Passage cité ->
▼

L'évolution jurisprudentielle ne trouve pas son origine dans la rédaction du nouvel article L. 642-7, alinéa 1er, du Code de commerce dans la mesure où, comme le faisait l'ancien article L, 621-88, alinéa 1er, il dispose que "le tribunal détermine les contrats [...] nécessaires au maintien de l'activité" (6). La solution nouvelle trouve son siège dans deux autres dispositions : les articles L. 642-2-II (N° Lexbase : L3909HBE) et L. 626-10, alinéa 3 (N° Lexbase : L3491ICB).

L'article L. 642-2-II précise, de façon novatrice, que "toute offre doit être écrite et comporter l'indication : 1° de la désignation précise des biens, des droits et des contrats inclus dans l'offre". La doctrine considère que, de cette nouvelle précision, il peut être déduit qu'il est impossible de céder un contrat non mentionné dans la liste (7). Certains en déduisent même que la détermination de liste des contrats cessibles appartient désormais au repreneur (8).

Quant à l'article L. 626-10 du Code de commerce (C. com., art. L 621-63, anc.), il prévoit, comme sous l'empire de la loi du 25 janvier 1985, que le tribunal ne peut imposer au repreneur des charges souscrites dans son offre. Cependant, alors que l'ancien article L. 621-63, alinéa 3, faisait réserve de L. 621-88, c'est-à-dire de la cession judiciaire des contrats, le nouvel article L. 626-10 ne fait plus une telle réserve. Il en résulte incontestablement que la cession au repreneur d'un contrat qui n'est pas mentionné dans son offre constitue une charge supplémentaire que le tribunal ne peut pas lui imposer.

Ainsi, au regard de la rédaction actuelle des textes, le tribunal ne peut pas imposer au repreneur la cession judiciaire d'un contrat, même s'il lui apparaît que celui-ci est nécessaire au maintien de l'activité. Il ne reste alors plus au tribunal, convaincu de l'impossibilité du maintien de l'activité sans le contrat en question, qu'à refuser l'adoption du plan.

▲

Extrait de données ->
▼

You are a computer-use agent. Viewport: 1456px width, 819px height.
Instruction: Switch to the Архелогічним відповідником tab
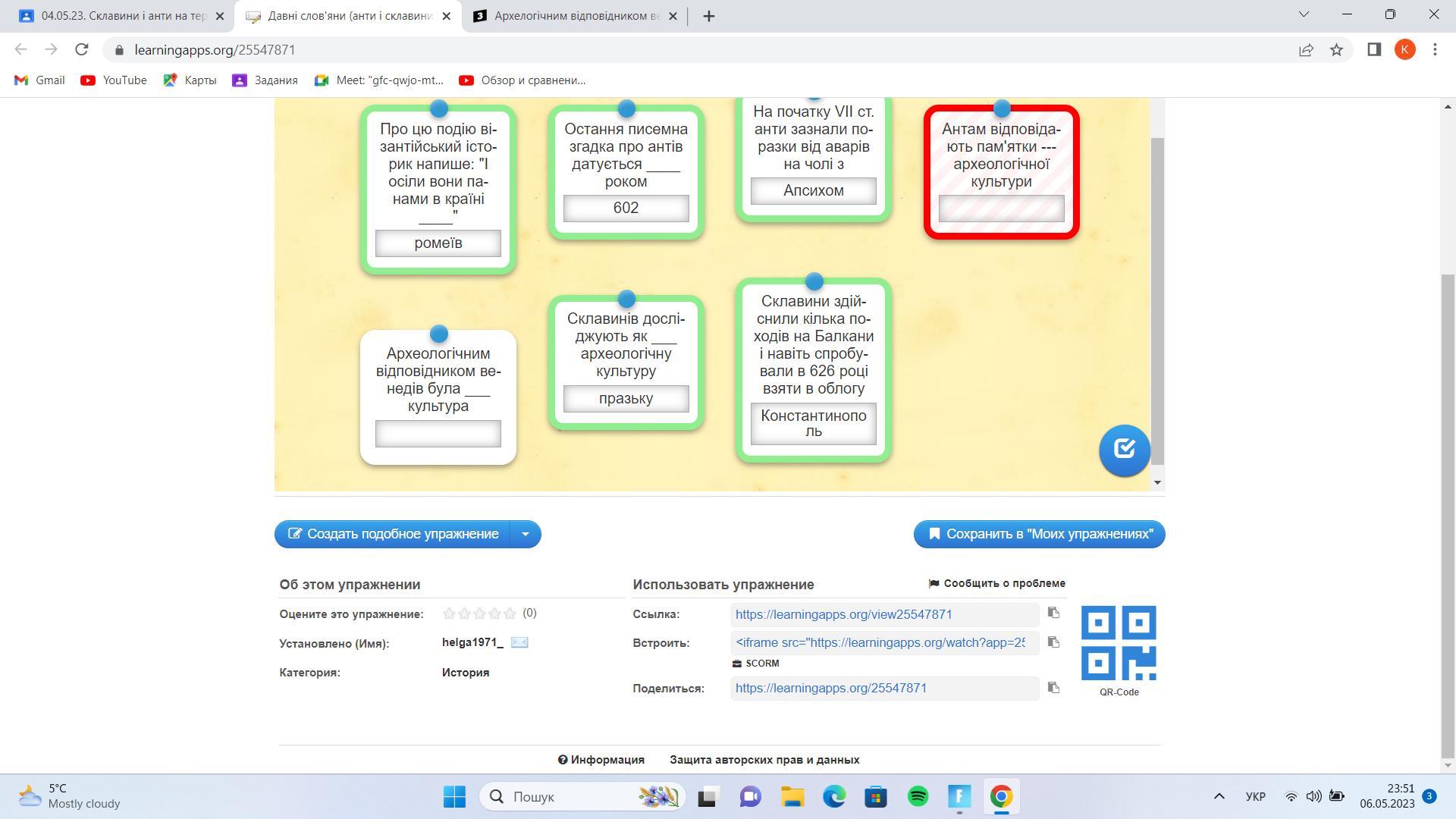point(576,16)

▲

Objectifs ->
A. Les affirmations suivantes concordent-elles avec le passage sur la cession des contrats ? (i) L'article L. 642-2-II exige que toute offre soit écrite. (ii) Le nouvel article L. 626-10 fait encore réserve de la cession judiciaire des contrats. (iii) Le tribunal peut imposer au repreneur la cession d'un contrat nécessaire au maintien de l'activité. Répondez par oui ou non, en citant à chaque fois les mots décisifs du passage.
B. Quels numéros d'article, anciens ou nouveaux, le passage sur la cession des contrats cite-t-il ? Donnez-les tous.
C. Reprenez le passage sur la cession des contrats là où il s'arrête et poursuivez-le.
Le listing n'est d'aucune utilité pour ce travail.

Les réponses ->
A.
(i) Oui : « toute offre doit être écrite »
(ii) Non : « le nouvel article L. 626-10 ne fait plus une telle réserve »
(iii) Non : « le tribunal ne peut pas imposer au repreneur la cession judiciaire d'un contrat, même s'il lui apparaît que celui-ci est nécessaire au maintien de l'activité »

B. L. 642-7, L. 621-88, L. 642-2-II, L. 626-10, L. 621-63

C.
Force est de constater que les termes de l'article L. 642-7, alinéa 1er, prêtent à confusion en semblant laisser au seul tribunal le soin de déterminer les contrats judiciairement cédés. Il serait peut-être opportun de modifier la rédaction du texte et de prévoir que "le tribunal détermine les contrats de crédit-bail, de location ou de fourniture de biens ou services compris dans l'offre de cession nécessaires au maintien de l'activité".

S'il est désormais acquis, au regard de l'arrêt commenté, que le tribunal ne peut pas imposer au repreneur un contrat qui n'est pas inclus dans son offre de cession, au risque de lui imposer une charge supplémentaire prohibée, le tribunal peut-il se garder d'ordonner la cession judiciaire d'un contrat figurant pourtant dans l'offre de cession, au motif que ce contrat ne serait pas nécessaire au maintien de l'activité ?

La possibilité ouverte au tribunal de céder judiciairement un contrat est exorbitante en ce qu'elle impose au cocontractant cédé un nouveau partenaire contractuel, le repreneur. Elle n'est justifiée que par la nécessité du contrat au maintien en activité visé à l'article L. 642-7. Il est classique, en pratique, que la cession d'un contrat non nécessaire au maintien de l'activité paraisse intéressante au repreneur et fasse ainsi partie intégrante de son offre.

Cependant, si le tribunal ordonne la cession judiciaire d'un contrat non nécessaire au maintien de l'activité, il excède par là même ses pouvoirs. Le cocontractant judiciairement cédé pourrait alors exercer la voie de l'appel que lui ouvre l'article L. 661-6-III du Code de commerce (N° Lexbase : L3486IC4) et, sur l'arrêt d'appel, un pourvoi en cassation fondé sur l'excès de pouvoir (9).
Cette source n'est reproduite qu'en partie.